Task to complete |
From the entries that follow, copy exactly the lines beginning at the line holding "The width and height of the screenshot is (806, 476)." and continuing through the line holding "Task: Open the Add... tab option".

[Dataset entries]

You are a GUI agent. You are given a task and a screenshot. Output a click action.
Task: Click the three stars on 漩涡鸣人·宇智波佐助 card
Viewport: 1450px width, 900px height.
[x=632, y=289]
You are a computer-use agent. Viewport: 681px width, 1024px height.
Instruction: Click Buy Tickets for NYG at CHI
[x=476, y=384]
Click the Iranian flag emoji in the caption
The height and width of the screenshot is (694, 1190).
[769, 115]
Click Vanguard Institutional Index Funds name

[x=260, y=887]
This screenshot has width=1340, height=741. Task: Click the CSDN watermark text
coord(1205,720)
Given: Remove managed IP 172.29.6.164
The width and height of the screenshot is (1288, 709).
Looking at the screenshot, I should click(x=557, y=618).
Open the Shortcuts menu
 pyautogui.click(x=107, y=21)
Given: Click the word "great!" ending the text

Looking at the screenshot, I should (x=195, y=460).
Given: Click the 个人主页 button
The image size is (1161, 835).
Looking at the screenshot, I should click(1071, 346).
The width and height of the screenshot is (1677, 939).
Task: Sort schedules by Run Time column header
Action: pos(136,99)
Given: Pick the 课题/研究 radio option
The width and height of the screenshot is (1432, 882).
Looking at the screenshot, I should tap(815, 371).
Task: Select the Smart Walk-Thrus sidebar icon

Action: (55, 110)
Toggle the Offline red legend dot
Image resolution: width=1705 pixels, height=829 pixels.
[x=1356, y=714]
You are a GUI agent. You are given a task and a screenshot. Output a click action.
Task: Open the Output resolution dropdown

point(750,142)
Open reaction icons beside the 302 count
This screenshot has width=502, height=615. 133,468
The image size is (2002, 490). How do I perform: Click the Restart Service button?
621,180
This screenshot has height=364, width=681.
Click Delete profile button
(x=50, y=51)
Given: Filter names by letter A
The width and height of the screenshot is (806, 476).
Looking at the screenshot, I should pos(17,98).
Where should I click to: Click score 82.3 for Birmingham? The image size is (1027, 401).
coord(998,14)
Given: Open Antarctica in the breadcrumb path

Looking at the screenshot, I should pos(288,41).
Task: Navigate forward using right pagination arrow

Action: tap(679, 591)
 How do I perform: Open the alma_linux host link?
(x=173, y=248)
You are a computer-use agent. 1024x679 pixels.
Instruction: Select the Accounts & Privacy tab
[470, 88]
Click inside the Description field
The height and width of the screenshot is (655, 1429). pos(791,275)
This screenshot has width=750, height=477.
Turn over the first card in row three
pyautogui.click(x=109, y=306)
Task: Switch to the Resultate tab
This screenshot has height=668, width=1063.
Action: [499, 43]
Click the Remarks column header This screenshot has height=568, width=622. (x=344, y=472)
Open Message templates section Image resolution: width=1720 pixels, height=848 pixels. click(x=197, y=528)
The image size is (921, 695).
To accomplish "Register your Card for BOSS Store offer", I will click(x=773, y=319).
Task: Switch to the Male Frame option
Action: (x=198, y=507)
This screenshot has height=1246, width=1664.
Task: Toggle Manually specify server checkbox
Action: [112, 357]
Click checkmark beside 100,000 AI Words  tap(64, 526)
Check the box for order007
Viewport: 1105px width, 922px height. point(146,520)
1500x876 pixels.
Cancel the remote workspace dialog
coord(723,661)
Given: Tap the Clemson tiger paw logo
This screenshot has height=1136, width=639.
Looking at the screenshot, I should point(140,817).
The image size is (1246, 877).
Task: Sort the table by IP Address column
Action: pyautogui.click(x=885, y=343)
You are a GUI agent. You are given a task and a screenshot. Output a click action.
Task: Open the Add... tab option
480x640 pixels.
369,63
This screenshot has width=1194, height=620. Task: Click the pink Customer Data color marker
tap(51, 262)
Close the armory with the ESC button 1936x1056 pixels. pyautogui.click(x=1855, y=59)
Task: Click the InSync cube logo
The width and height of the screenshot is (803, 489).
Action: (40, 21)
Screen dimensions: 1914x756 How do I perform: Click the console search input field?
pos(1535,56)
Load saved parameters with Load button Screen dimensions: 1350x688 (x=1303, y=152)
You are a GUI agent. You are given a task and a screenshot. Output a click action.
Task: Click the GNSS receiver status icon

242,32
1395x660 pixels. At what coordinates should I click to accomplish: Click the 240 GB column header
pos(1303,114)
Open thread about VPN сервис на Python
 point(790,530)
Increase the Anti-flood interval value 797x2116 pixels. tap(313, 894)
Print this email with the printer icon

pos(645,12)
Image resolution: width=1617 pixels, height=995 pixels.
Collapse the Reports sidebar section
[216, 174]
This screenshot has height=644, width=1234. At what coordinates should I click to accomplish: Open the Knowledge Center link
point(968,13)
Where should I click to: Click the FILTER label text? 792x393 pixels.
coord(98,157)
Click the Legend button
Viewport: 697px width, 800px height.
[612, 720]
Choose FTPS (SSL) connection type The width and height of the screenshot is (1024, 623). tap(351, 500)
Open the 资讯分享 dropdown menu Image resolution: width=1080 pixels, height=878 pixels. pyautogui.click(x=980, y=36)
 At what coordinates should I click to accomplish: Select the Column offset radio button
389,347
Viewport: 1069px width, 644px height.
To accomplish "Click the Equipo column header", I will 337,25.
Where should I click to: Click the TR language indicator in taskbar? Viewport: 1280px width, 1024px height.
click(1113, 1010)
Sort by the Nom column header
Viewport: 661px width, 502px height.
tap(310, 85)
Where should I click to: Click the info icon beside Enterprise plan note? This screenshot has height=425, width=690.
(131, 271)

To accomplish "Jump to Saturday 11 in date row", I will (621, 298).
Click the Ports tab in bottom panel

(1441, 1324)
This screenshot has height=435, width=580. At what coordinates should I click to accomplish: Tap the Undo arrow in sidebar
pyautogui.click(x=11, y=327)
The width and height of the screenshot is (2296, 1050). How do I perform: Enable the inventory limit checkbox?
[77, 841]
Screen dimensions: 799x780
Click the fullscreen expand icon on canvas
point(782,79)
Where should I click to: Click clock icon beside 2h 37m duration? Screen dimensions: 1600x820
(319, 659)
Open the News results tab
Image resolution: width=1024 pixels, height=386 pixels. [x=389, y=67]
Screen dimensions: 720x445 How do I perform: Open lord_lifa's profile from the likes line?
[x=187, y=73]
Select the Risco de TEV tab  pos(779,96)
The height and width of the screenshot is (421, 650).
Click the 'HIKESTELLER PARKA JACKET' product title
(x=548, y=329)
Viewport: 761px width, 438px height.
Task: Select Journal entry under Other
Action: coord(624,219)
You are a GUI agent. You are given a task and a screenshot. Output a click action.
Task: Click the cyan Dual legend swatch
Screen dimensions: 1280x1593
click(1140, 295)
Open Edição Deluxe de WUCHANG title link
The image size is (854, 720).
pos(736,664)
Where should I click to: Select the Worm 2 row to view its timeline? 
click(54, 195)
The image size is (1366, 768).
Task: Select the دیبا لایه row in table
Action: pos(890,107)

Solution |
The width and height of the screenshot is (806, 476).
Looking at the screenshot, I should pos(17,98).
Where should I click to: Click score 82.3 for Birmingham? The image size is (1027, 401).
coord(998,14)
Given: Open Antarctica in the breadcrumb path

Looking at the screenshot, I should pos(288,41).
Task: Navigate forward using right pagination arrow

Action: tap(679, 591)
 How do I perform: Open the alma_linux host link?
(x=173, y=248)
You are a computer-use agent. 1024x679 pixels.
Instruction: Select the Accounts & Privacy tab
[470, 88]
Click inside the Description field
The height and width of the screenshot is (655, 1429). pos(791,275)
This screenshot has width=750, height=477.
Turn over the first card in row three
pyautogui.click(x=109, y=306)
Task: Switch to the Resultate tab
This screenshot has height=668, width=1063.
Action: [499, 43]
Click the Remarks column header This screenshot has height=568, width=622. (x=344, y=472)
Open Message templates section Image resolution: width=1720 pixels, height=848 pixels. click(x=197, y=528)
The image size is (921, 695).
To accomplish "Register your Card for BOSS Store offer", I will click(x=773, y=319).
Task: Switch to the Male Frame option
Action: (x=198, y=507)
This screenshot has height=1246, width=1664.
Task: Toggle Manually specify server checkbox
Action: [112, 357]
Click checkmark beside 100,000 AI Words  tap(64, 526)
Check the box for order007
Viewport: 1105px width, 922px height. point(146,520)
1500x876 pixels.
Cancel the remote workspace dialog
coord(723,661)
Given: Tap the Clemson tiger paw logo
This screenshot has height=1136, width=639.
Looking at the screenshot, I should point(140,817).
The image size is (1246, 877).
Task: Sort the table by IP Address column
Action: pyautogui.click(x=885, y=343)
You are a GUI agent. You are given a task and a screenshot. Output a click action.
Task: Open the Add... tab option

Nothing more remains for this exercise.